*What the task requires:*
Write out all of the entries, matching the original exactly.

________________

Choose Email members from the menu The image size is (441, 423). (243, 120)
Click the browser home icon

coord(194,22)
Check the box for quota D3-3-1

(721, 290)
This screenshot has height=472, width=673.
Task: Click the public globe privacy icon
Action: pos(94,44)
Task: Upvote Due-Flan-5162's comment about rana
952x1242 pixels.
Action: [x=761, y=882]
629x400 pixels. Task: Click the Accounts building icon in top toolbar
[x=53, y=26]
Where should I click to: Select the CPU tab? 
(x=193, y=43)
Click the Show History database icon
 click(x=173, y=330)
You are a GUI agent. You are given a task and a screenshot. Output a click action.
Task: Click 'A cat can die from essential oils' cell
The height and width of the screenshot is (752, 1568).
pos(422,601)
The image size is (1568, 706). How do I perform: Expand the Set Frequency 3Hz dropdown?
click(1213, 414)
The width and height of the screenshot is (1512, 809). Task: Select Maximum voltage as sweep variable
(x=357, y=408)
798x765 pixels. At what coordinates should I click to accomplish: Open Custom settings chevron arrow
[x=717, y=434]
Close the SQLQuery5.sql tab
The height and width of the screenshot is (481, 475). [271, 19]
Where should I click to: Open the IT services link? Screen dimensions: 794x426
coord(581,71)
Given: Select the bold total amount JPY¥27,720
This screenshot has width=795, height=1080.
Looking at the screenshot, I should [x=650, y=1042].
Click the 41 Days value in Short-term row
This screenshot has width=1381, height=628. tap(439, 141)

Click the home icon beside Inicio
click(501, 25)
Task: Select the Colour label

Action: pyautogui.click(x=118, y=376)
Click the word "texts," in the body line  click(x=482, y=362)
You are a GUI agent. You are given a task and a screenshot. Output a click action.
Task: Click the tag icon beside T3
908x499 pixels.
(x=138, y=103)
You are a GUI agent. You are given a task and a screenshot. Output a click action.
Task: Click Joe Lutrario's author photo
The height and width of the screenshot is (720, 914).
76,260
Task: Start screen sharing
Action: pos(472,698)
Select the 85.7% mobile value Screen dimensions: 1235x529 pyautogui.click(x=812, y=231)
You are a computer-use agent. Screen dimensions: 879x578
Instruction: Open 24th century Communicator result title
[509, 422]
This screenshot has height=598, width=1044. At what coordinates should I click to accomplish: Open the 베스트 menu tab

________________

*Solution for this problem:*
Choose Email members from the menu The image size is (441, 423). (243, 120)
Click the browser home icon

coord(194,22)
Check the box for quota D3-3-1

(721, 290)
This screenshot has height=472, width=673.
Task: Click the public globe privacy icon
Action: pos(94,44)
Task: Upvote Due-Flan-5162's comment about rana
952x1242 pixels.
Action: [x=761, y=882]
629x400 pixels. Task: Click the Accounts building icon in top toolbar
[x=53, y=26]
Where should I click to: Select the CPU tab? 
(x=193, y=43)
Click the Show History database icon
 click(x=173, y=330)
You are a GUI agent. You are given a task and a screenshot. Output a click action.
Task: Click 'A cat can die from essential oils' cell
The height and width of the screenshot is (752, 1568).
pos(422,601)
The image size is (1568, 706). How do I perform: Expand the Set Frequency 3Hz dropdown?
click(1213, 414)
The width and height of the screenshot is (1512, 809). Task: Select Maximum voltage as sweep variable
(x=357, y=408)
798x765 pixels. At what coordinates should I click to accomplish: Open Custom settings chevron arrow
[x=717, y=434]
Close the SQLQuery5.sql tab
The height and width of the screenshot is (481, 475). [271, 19]
Where should I click to: Open the IT services link? Screen dimensions: 794x426
coord(581,71)
Given: Select the bold total amount JPY¥27,720
This screenshot has width=795, height=1080.
Looking at the screenshot, I should [x=650, y=1042].
Click the 41 Days value in Short-term row
This screenshot has width=1381, height=628. tap(439, 141)

Click the home icon beside Inicio
click(501, 25)
Task: Select the Colour label

Action: pyautogui.click(x=118, y=376)
Click the word "texts," in the body line  click(x=482, y=362)
You are a GUI agent. You are given a task and a screenshot. Output a click action.
Task: Click the tag icon beside T3
908x499 pixels.
(x=138, y=103)
You are a GUI agent. You are given a task and a screenshot. Output a click action.
Task: Click Joe Lutrario's author photo
The height and width of the screenshot is (720, 914).
76,260
Task: Start screen sharing
Action: pos(472,698)
Select the 85.7% mobile value Screen dimensions: 1235x529 pyautogui.click(x=812, y=231)
You are a computer-use agent. Screen dimensions: 879x578
Instruction: Open 24th century Communicator result title
[509, 422]
This screenshot has height=598, width=1044. At what coordinates should I click to accomplish: Open the 베스트 menu tab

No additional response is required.